Czemu mają służyć rewelacje Saakaszwilego wygłoszone w Polsce o katastrofie smoleńskiej?
Nie byłoby w tym nic dziwnego, Saakaszwili jest przecież zwierzęciem bardzo politycznym, uprawianie polityki to nie tylko jego zawód, ale i charakter. Jednak ostatnio wokół tego polityka zrobiło się gorąco, a nawet zyskał sobie miano najbardziej znanego bezpaństwowca na świecie. Wszystko po tym, jak prezydent Ukrainy Petro Poroszenko pozbawił Saakaszwilego ukraińskiego obywatelstwa.

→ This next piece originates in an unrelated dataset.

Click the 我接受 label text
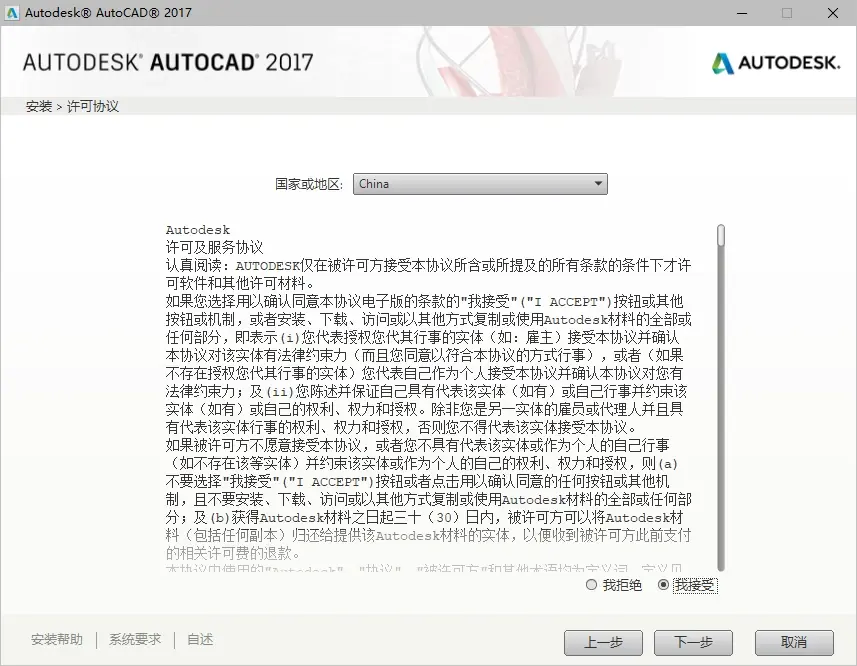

Podobno kroplą, jaka przelała miarkę wytrzymałości Poroszenki była piosenka „Czekoladowa dupa”, śpiewana przez pewien zespół muzyczny w programie, którego gospodarzem, w jednej z ukraińskich telewizji, był właśnie Saakaszwili. Odniesienie do prezydenta, nazywanego też królem czekolady, było nader oczywiste.
Poroszenko nie zwlekał z decyzją. Warto przypomnieć, że w 2015 r. prezydent osobiście wręczył Saakaszwilemu ukraiński paszport.
Saakaszwili, dwukrotnie prezydent Gruzji, dziś jest poszukiwany międzynarodowym listem gończym, oskarżony o nadużywanie władzy i sprzeniewierzenie funduszy państwowych. Poroszenko, zresztą przyjaciel Micheila jeszcze z czasów studenckich – co sam podkreślał chętnie – kategorycznie odmówił wydania go Tbilisi, co mocno popsuło stosunki gruzińsko–ukraińskie.
Saakaszwili był zaufanym sojusznikiem ukraińskiego prezydenta
Saakaszwili przyjechał do Kijowa ze Stanów Zjednoczonych w 2013 r., był gwiazdą Euromajdanu, gdzie witano go entuzjastycznie, jako reformatora i przeciwnika Kremla. Został najbardziej zaufanym sojusznikiem ukraińskiego prezydenta, który łączył z jego osobą nadzieje na przemiany demokratyczne, mianował szefem Międzynarodowego Zespołu ds.